Autosomal recessive cone-rod dystrophy associated with compound heterozygous mutations in the EYS gene

Abstract

Background: EYS mutations have been identified only in patients with autosomal recessive retinitis pigmentosa (arRP). This study was conducted to describe clinical and genetic features of a Japanese patient with autosomal recessive cone-rod dystrophy (arCRD) and EYS mutations.

Methods: We performed complete ophthalmic examinations including full-field electroretinography (ERG). Genetic analysis using whole-exome sequencing and Sanger sequencing was performed to identify the disease-causing mutation in a 31-year-old male patient.

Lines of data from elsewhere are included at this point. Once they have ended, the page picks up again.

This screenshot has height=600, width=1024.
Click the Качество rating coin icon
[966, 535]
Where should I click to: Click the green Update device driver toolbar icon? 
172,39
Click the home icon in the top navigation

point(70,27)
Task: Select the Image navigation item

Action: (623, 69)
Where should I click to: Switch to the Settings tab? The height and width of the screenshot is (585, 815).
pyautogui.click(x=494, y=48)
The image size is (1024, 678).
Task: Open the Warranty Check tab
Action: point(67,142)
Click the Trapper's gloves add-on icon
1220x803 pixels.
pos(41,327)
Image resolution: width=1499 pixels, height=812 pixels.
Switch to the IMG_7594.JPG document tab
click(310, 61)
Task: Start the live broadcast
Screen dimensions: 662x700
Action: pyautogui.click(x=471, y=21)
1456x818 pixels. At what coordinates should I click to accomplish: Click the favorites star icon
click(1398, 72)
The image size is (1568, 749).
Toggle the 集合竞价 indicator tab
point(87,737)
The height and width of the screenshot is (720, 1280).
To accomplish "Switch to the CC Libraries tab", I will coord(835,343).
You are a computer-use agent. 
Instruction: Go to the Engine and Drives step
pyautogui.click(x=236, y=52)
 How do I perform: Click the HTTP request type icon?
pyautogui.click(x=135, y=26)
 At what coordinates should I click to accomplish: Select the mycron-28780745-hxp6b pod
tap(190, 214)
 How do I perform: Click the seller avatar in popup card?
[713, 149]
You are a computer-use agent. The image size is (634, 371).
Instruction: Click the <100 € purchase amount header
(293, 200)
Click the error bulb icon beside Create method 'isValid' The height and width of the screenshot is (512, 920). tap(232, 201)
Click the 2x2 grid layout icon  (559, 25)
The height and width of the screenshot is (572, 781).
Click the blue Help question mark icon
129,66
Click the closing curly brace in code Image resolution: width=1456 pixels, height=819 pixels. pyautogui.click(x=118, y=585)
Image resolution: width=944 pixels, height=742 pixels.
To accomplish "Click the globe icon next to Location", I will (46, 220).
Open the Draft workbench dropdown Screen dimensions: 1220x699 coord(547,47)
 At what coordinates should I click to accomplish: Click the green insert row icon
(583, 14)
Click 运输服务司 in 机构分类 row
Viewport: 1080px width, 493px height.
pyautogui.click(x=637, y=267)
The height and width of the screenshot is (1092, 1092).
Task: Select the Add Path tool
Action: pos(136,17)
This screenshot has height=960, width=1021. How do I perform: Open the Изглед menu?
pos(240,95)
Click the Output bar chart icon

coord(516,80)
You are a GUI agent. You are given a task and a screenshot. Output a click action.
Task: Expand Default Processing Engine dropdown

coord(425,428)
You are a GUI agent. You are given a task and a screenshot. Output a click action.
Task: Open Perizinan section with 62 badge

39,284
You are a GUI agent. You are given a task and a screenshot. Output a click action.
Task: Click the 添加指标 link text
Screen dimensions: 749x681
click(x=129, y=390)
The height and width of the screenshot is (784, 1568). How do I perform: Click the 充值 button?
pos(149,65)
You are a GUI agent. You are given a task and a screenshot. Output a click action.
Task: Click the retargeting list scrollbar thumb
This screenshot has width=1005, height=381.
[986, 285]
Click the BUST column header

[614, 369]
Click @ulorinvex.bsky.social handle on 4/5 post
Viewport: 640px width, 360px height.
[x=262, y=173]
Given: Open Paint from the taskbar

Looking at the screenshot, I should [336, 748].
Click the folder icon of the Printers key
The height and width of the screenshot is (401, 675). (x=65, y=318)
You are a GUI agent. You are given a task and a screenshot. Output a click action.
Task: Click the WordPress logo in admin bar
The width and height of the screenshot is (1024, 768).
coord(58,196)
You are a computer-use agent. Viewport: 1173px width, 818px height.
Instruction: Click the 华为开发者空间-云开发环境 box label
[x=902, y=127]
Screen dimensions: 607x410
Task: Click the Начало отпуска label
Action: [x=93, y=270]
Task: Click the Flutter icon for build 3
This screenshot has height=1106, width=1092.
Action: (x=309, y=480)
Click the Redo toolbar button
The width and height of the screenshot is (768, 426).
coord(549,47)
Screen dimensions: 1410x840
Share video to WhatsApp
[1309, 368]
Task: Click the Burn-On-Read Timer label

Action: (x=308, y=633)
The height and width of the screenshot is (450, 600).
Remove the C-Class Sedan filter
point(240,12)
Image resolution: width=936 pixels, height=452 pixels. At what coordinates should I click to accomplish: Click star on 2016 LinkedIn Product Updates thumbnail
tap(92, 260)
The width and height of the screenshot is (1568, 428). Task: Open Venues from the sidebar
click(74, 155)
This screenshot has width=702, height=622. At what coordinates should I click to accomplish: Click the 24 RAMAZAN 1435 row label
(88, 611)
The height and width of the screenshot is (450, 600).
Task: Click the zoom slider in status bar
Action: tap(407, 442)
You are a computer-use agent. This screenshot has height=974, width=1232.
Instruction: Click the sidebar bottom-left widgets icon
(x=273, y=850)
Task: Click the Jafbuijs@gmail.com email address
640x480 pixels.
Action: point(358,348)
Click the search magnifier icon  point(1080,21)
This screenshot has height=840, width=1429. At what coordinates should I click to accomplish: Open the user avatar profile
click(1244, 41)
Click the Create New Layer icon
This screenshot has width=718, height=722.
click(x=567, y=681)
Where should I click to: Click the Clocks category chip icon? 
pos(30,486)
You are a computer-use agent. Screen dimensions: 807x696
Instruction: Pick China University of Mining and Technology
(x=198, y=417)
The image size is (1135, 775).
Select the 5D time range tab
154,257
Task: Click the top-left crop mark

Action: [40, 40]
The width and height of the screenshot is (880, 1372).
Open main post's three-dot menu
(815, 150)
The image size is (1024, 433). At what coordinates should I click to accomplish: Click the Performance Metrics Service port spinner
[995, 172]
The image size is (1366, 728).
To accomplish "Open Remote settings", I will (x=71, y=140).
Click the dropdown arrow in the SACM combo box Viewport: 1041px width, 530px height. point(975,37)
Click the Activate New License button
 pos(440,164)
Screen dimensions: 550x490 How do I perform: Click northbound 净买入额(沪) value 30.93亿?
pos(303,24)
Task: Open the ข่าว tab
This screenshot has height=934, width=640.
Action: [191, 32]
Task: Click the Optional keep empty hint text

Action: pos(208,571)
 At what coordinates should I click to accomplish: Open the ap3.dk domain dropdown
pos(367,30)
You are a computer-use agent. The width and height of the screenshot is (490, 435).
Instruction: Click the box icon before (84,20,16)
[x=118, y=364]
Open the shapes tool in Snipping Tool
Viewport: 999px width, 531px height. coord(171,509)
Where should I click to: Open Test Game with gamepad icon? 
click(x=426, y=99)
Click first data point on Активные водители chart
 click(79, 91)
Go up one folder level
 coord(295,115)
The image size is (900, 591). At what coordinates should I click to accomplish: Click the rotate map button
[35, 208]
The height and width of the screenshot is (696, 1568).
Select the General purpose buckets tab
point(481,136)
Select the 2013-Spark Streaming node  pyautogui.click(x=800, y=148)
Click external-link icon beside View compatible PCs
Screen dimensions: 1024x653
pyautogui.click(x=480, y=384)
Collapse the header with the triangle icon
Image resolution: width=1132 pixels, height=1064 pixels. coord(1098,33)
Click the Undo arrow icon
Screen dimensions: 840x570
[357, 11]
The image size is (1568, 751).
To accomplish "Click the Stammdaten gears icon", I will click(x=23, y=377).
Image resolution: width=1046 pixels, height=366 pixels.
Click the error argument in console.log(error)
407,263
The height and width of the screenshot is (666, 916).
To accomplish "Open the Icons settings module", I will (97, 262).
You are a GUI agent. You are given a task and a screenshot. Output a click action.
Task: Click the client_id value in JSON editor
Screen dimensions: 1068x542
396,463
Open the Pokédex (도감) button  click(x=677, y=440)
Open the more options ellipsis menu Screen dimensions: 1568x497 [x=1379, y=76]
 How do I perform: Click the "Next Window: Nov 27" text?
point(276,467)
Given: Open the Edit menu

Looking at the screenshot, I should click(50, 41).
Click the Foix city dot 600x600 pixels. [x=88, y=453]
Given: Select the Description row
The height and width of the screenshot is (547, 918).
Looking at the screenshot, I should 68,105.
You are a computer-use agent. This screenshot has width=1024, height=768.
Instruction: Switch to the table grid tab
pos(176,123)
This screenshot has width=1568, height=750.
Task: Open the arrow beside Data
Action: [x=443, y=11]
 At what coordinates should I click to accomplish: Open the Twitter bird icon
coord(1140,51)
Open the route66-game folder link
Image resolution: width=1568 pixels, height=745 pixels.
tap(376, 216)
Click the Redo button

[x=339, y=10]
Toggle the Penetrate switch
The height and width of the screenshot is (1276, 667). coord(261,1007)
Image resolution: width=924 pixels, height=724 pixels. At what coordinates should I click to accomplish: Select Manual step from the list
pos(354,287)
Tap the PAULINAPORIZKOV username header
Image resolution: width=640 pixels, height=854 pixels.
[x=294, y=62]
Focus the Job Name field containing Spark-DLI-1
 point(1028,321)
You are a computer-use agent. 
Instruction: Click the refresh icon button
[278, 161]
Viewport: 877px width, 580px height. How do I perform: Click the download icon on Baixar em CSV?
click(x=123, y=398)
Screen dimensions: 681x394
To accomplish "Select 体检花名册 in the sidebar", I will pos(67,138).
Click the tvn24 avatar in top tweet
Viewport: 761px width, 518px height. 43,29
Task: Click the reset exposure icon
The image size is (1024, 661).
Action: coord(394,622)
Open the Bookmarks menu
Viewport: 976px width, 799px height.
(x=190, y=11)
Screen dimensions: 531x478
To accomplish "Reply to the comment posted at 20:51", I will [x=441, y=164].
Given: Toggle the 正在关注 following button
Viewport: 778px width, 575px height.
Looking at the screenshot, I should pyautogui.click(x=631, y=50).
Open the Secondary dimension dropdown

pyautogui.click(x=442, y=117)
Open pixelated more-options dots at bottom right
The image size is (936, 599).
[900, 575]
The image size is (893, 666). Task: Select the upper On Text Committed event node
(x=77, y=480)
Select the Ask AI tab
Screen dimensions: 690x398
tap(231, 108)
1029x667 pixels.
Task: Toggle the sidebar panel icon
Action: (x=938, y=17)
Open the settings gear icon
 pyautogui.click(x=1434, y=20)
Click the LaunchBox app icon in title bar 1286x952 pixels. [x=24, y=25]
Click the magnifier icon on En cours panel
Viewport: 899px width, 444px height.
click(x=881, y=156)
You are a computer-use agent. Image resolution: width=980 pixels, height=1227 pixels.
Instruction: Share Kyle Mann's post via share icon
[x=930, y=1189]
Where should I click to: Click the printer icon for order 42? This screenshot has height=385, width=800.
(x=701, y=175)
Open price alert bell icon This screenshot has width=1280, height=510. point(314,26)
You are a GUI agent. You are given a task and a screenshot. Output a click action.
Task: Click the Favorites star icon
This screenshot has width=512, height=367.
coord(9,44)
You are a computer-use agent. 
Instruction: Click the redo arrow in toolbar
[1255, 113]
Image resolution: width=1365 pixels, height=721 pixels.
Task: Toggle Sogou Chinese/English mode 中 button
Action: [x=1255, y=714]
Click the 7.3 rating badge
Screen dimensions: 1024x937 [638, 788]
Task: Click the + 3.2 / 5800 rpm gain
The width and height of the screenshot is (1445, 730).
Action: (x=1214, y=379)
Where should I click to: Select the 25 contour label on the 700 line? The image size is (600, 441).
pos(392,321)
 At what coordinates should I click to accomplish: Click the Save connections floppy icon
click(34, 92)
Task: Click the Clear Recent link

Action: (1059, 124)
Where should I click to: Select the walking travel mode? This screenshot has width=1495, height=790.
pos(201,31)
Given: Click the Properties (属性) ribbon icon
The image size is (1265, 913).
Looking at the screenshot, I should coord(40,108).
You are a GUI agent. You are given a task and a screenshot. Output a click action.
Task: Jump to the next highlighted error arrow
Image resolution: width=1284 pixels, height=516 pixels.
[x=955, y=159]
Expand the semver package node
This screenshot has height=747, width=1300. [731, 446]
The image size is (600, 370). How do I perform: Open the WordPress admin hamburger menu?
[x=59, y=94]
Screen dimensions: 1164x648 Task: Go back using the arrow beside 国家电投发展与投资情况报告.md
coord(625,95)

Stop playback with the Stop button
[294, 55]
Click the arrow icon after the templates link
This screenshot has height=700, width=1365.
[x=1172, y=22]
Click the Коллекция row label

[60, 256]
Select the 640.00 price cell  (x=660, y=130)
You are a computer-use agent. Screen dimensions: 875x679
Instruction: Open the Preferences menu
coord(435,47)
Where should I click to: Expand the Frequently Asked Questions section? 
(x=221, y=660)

Results: At the initial visit, the patient's decimal best-corrected visual acuity (BCVA) was 0.9 and 0.6 in his right and left eyes, respectively. Funduscopy indicated retinal degenerations were predominantly affected within the vascular arcades and preserved retinal vessels in the mid-periphery in both eyes. Visual field testing showed there were relative central scotomas and preserved peripheral visual fields in both eyes. ERG indicated there was a decreased pattern for both the rod and cone responses. At the age of 36 years, his BCVA decreased to 0.2 in both eyes. Optical coherence tomography showed marked retinal thinning of the macular regions in both eyes. Genetic analysis identified compound heterozygous truncating mutations (p.Y2935X and p.S1653KfsX2) in the EYS gene. His unaffected parents were heterozygous for each mutation.

Conclusions: Our results demonstrated that EYS mutations can be the cause of not only arRP but also arCRD. Our findings extend the phenotypic spectrum of patients with EYS mutations.